The resulting uncertainty as to whether the heated or the unheated wines were to be preferred was so absolute as to be comical. It is unnecessary to say that the heated wines had not experienced the least alteration. At a certain point Pasteur, who was astonished at the extraordinary delicacy of the palate of these tasters, employed a little trickery. He offered them two specimens absolutely identical, taken out of the same bottle. There were preferences, very slight it is true, but preferences gravely expressed for one or the other glass. The commission, making allusion in its report to this special tasting experiment, was the first to allow with a good grace that the differences between the heated and non-heated wines were insignificant, imperceptible if they existed, and that the imagination—added the report—was not without considerable influence in the tasting; since the members of the commission had themselves fallen into a little experimental snare.

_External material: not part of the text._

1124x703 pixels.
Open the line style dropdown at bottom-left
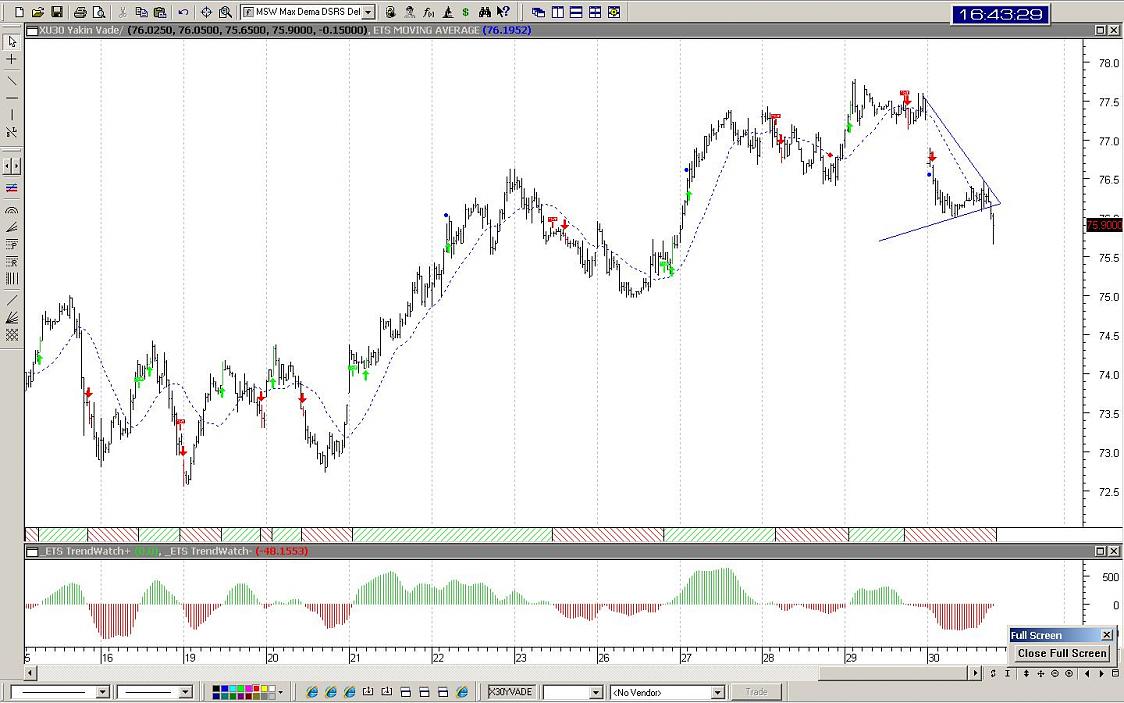(102, 692)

Thus Pasteur, after having revealed the causes which determine the alterations of wines, had found the means of practically neutralising them. By the application of heat, and without producing any change in the colour or flavour of the wines, he had been able to insure their limpidity, and to render them capable of being indefinitely preserved in well-closed vessels. If these wines, being afterwards exposed too long to the air, were again threatened with alteration, it was because the air brought to them new living germs of those ferments which had been destroyed by the heat. But germs from this source are so trifling compared with those contained in the wine itself, that one may almost say the heating process renders the wine unalterable even after it has been rebottled in contact with the air. Thus, by a series of experiments which left nothing to chance, one of the greatest economic questions of the day was solved. Wines could be kept or transported into all countries without losing their flavour or their perfume. These experiments of the laboratory were destined to have an extensive application; for very soon arrangements were made for heating wine in barrels, the inquiry thereby assuming the proportions of a public benefit.